Conservation is Key to Sucess in Agriculture

Hugh Hammond Bennett, first chief of the Soil Conservation Service, now the Natural Resources Conservation Service once said, “Take care of the land, and the land will take care of you.” The famous quote still rings true today. Farmers and ranchers are truly the original conservationists, as they depend on the land, water and air to make a living, feed and clothe their families and produce an abundance with which we feed and clothe our nation and our world.

Oklahoma’s farmers and ranchers have, and will continue to make great strides in conserving all of the natural resources our great state has to offer. Advances in technology have allowed them to harvest more bountiful commodity crops and produce more meat, milk, eggs and produce with less water, less soil erosion and fewer chemical inputs than ever before. All of which leads to affordable choices for consumers and an increased quality of life for all Oklahomans.

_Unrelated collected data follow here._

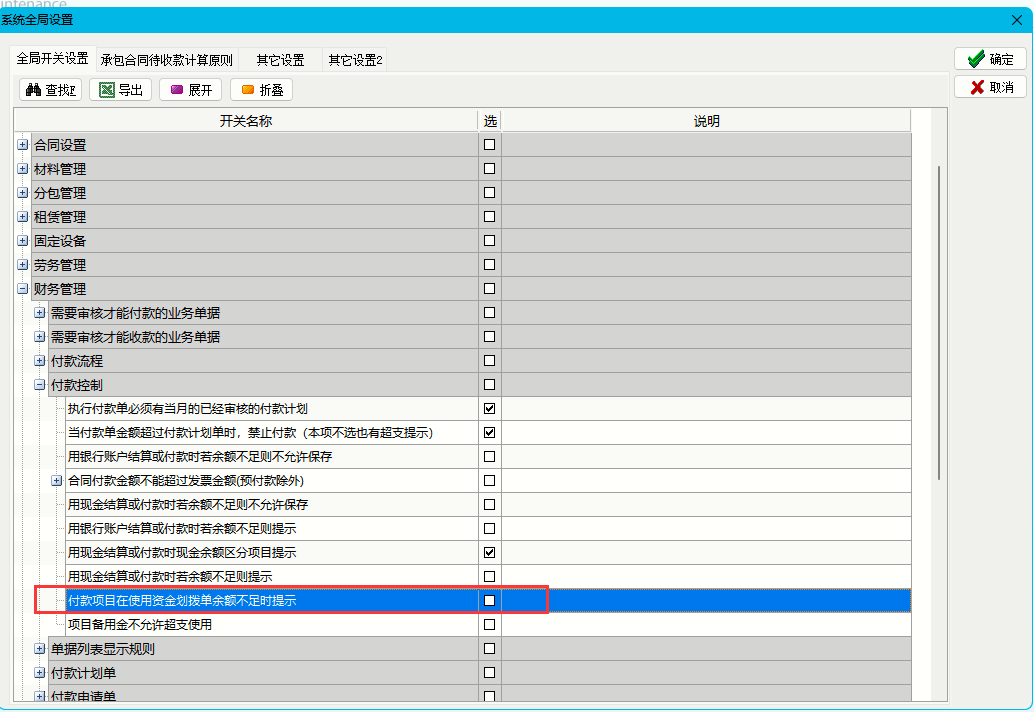1034x712 pixels.
Task: Click the 折叠 collapse-all toolbar button
Action: (x=262, y=90)
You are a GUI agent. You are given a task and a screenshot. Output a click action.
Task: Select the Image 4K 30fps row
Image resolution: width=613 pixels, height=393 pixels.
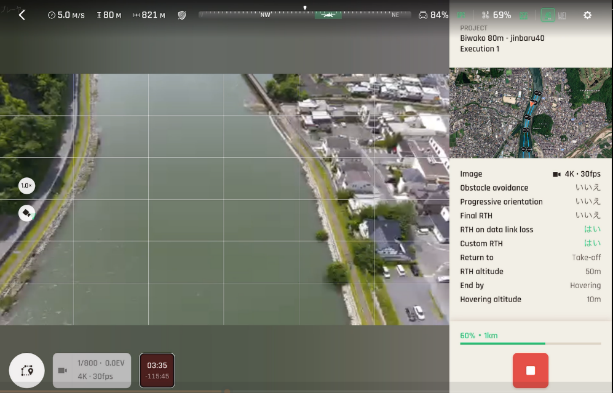click(x=531, y=174)
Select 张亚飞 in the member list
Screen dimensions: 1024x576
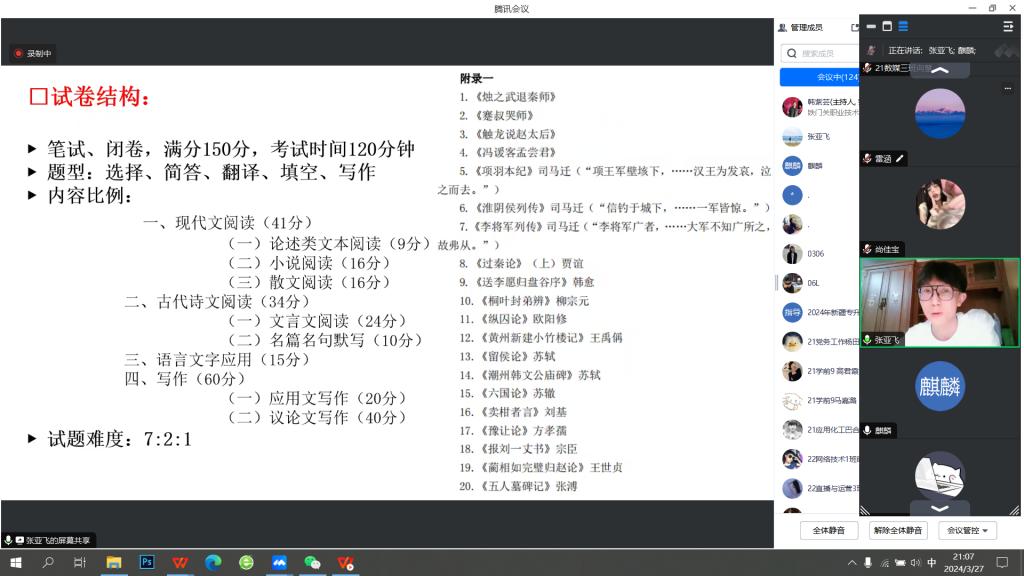817,137
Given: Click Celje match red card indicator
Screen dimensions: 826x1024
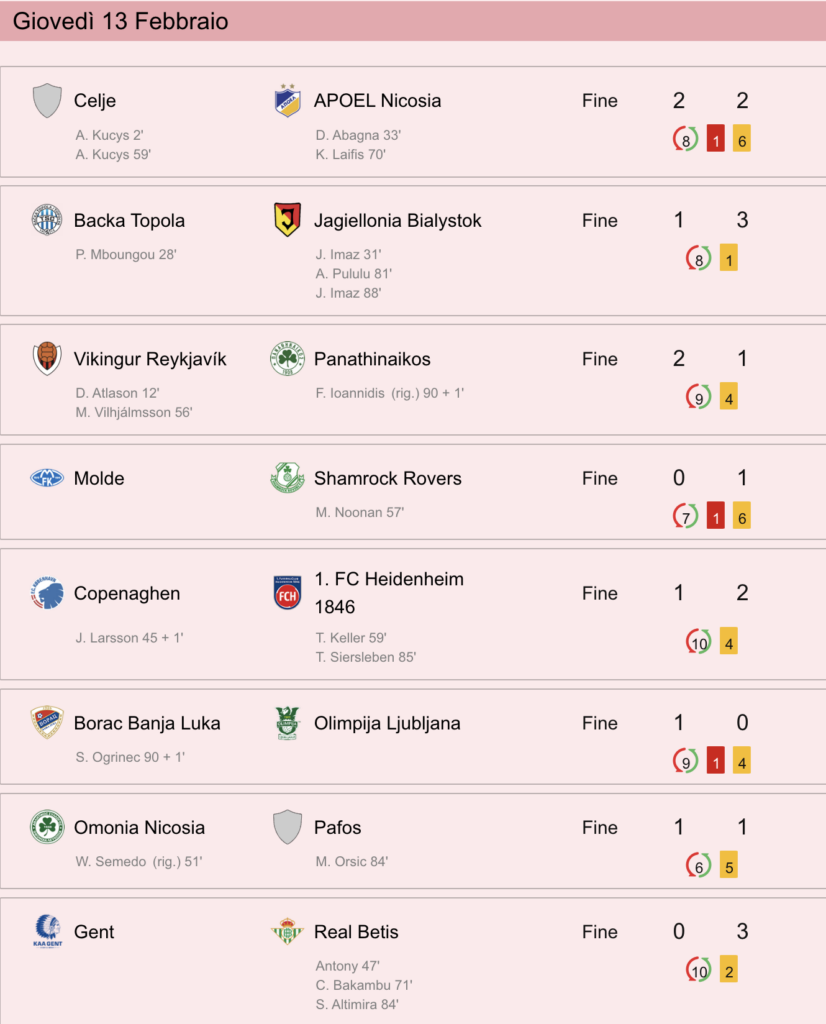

Soil erosion is a concern for conservationists and agriculturalists alike. Topsoil contains vital nutrients that are essential for crops to grow and thrive. An active plan to preserve the topsoil is extremely important to the long-term viability of an agricultural operation because topsoil cannot be replaced. Any nutrients that are washed or blown away can no longer be beneficial for future crops. Both traditional and organic farmers must manage erosion and water use; as well as control runoff and replenish the nutrients in the topsoil.

The introduction of genetically modified seeds has been an integral component to traditional producers’ conservation efforts. The stronger, hardier, more drought tolerant and pest resistant seeds have enabled farmers to use less chemical to more effectively control weeds and pests; practice no-till and conservation tillage to preserve top soil and prevent erosion and runoff; conserve water and produce a more abundant crop on fewer acres than ever before.

According to the USDA Natural Resources Conservation Service National Resources Inventory, producers across the United States produced 262 percent more food in 2008 with 2 percent fewer inputs, including labor, seeds, fertilizer and feed than they did in 1950. In contrast, global production input requirements continue to grow because developing countries do not have access to advancing technologies to make production more efficient.

Water is essential to grow the plants that provide food, fiber and fuel for consumers. Farmers and ranchers understand the importance of conserving water, because they know the consequences they face if water is not available. Water is an expensive input for many operations, so water wasted equates to money lost. Especially in Oklahoma, where we have experienced extreme drought and extreme flooding in a matter of months, farmers must be cultivators, understanding exactly how much water a plant needs to grow. Too much water can mean poor production, while not enough can mean crop failure.

Producers have capitalized on new irrigation technology to minimize water use and maximize its effectiveness. Underground irrigation lines, also known as subsurface drip irrigation, are being installed across the state, allowing farmers to use less water and apply it directly to the roots of the plants where it is needed most. Especially in areas where irrigation water is limited, it has the potential to reduce water use and produce a better harvest. Because the water is applied below the surface, the exposed soil remains dry and practically no water is lost due to evaporation or runoff.

Technologies continue to evolve making the business of farming and ranching more efficient while producers continue to educate themselves on new conservation methods. Ultimately, a producers’ land is his legacy. Ensuring his land stays in production is essential to an agriculturalists’ continued success. That does not happen by accident. Success in agriculture is not achieved at the expense of conservation. In fact, good conservation practices enhance agricultural production and enable farmers and ranchers to continue to feed, clothe and fuel a growing population from all economic backgrounds.